Texto para leitura:

20 de julho de 2009

Bairro do Buru

O texto abaixo é transcrição da matéria "Ah! Meu velho Buru...", de Valderez Antonio da Silva, originalmente publicada no Cidade Jornal (Salto/SP) em 8 de maio de 1989.


Capela de Nossa Senhora das Neves, padroeira do Bairro do Buru, 1989.

Primeiro, a chuva caía com alguma intensidade. Depois, a terra seca de uma longa e acentuada subida se transformava em traiçoeiro lamaçal. A seguir, vinha o tormento da gente simples, com suas charretes e carroças atoladas e a necessidade de se reunir os burros e cavalos disponíveis, para retirar do barro um veículo de cada vez, com muita paciência. Sem ajuda dos outros, ninguém saía do lugar, e o ribeirão que a tudo assistia, bem como a própria subida, acabaram ganhando o nome de Ajudante.

A cidade de Salto não ia além de onde hoje estão as ruas centrais e o Ajudante era apenas uma parte do longo caminho para um lugar cujo nome estava associado à própria idéia de distância, de calmaria, de mundo caboclo e afastado do progresso: Buru, o velho Buru, cujo coração reside na encruzilhada de dois caminhos rurais e onde se olham de frente uma pequena escola, uma velha capela e um velho armazém.

Conteúdo dos dados:

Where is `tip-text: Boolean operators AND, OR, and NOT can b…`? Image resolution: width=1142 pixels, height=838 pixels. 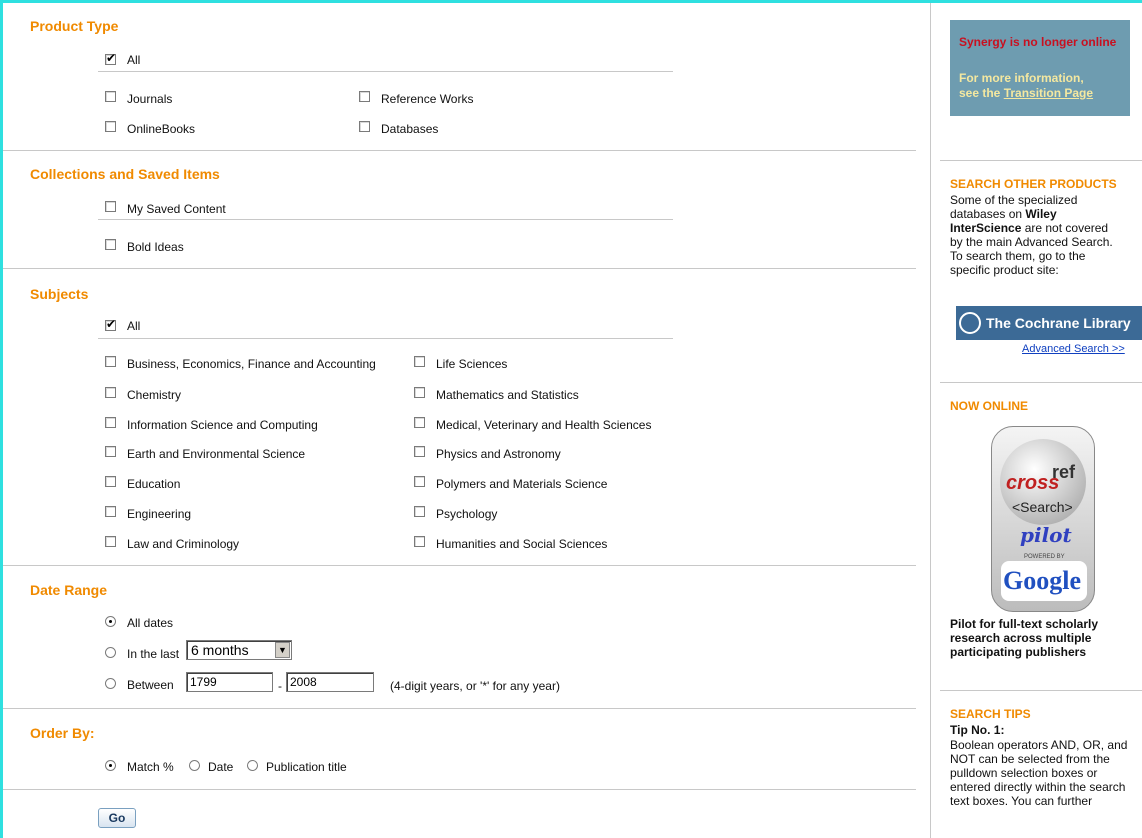
tip-text: Boolean operators AND, OR, and NOT can b… is located at coordinates (1046, 773).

Enunciado: Transcreva, do texto sobre o Bairro do Buru, o trecho entre "Primeiro, a chuva" e "nome de Ajudante.", inclusive.

Resposta:
Primeiro, a chuva caía com alguma intensidade. Depois, a terra seca de uma longa e acentuada subida se transformava em traiçoeiro lamaçal. A seguir, vinha o tormento da gente simples, com suas charretes e carroças atoladas e a necessidade de se reunir os burros e cavalos disponíveis, para retirar do barro um veículo de cada vez, com muita paciência. Sem ajuda dos outros, ninguém saía do lugar, e o ribeirão que a tudo assistia, bem como a própria subida, acabaram ganhando o nome de Ajudante.